Biochemistry (2005-12-08)
Roman Brunecky, Stephanie Lee, Piotr W Rzepecki, Michael Overduin, Glenn D Prestwich, Andrei G Kutateladze, Tatiana G Kutateladze
ABSTRACT

A growing number of modules including FYVE domains target key signaling proteins to membranes through specific recognition of lipid headgroups and hydrophobic insertion into bilayers. Despite the critical role of membrane insertion in the function of these modules, the structural mechanism of membrane docking and penetration remains unclear. In particular, the three-dimensional orientation of the inserted proteins with respect to the membrane surface is difficult to define quantitatively. Here, we determined the geometry of the micelle penetration of the early endosome antigen 1 (EEA1) FYVE domain by obtaining NMR-derived restraints that correlate with the distances between protein backbone amides and spin-labeled probes.
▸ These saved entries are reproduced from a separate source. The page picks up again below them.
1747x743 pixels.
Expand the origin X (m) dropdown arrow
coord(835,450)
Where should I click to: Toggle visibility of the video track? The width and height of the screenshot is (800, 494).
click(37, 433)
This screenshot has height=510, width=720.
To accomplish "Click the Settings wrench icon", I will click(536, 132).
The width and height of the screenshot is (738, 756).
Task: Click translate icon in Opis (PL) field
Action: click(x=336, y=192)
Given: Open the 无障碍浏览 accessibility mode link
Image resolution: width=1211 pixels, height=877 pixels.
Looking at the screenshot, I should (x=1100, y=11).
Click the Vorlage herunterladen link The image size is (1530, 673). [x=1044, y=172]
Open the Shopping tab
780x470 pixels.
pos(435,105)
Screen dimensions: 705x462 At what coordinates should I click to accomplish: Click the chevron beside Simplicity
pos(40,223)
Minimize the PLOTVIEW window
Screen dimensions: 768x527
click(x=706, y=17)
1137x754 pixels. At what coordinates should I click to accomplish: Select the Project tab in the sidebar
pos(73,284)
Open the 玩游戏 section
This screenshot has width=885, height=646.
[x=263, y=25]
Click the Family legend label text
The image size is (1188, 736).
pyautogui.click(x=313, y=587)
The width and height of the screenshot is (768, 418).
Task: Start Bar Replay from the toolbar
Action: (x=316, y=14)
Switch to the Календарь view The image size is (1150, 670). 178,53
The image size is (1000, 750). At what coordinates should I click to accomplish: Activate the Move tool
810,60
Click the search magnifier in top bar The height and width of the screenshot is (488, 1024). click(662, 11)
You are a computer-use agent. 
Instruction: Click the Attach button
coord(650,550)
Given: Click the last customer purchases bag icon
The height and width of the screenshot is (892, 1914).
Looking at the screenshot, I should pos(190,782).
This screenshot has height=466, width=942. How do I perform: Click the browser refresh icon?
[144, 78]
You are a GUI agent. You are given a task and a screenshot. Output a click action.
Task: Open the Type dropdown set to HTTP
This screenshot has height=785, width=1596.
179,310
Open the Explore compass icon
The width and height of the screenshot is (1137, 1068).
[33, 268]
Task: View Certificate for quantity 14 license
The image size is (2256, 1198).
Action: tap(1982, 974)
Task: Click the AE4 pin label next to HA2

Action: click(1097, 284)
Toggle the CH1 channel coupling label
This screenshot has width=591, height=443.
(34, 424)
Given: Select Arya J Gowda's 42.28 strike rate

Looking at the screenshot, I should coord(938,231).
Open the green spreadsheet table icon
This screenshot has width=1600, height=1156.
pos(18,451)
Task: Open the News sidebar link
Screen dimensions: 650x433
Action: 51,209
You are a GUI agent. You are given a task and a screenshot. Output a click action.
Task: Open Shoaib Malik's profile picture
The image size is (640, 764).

The 5- and 14-doxyl-phosphatidylcholine spin-labels were incorporated into dodecylphosphocholine (DPC) micelles, and the reduction of amide signal intensities of the FYVE domain due to paramagnetic relaxation enhancement was measured. The vector of the FYVE domain insertion was estimated relative to the molecular axis by minimizing the paramagnetic restraints obtained in phosphatidylinositol 3-phosphate (PI3P)-enriched micelles containing only DPC or mixed with phosphatidylserine (PS). Additional distance restraints were obtained using a novel spin-label mimetic of PI(3)P that contains a nitroxyl radical near the threitol group of the lipid. Conformational changes indicative of elongation of the membrane insertion loop (MIL) were detected upon micelle interaction, in which the hydrophobic residues of the loop tend to move deeper into the nonpolar core of micelles. The micelle insertion mechanism of the FYVE domain defined in this study is consistent with mutagenesis data and chemical shift perturbations and demonstrates the advantage of using the spin-label NMR approach for investigating the binding geometry by peripheral membrane proteins.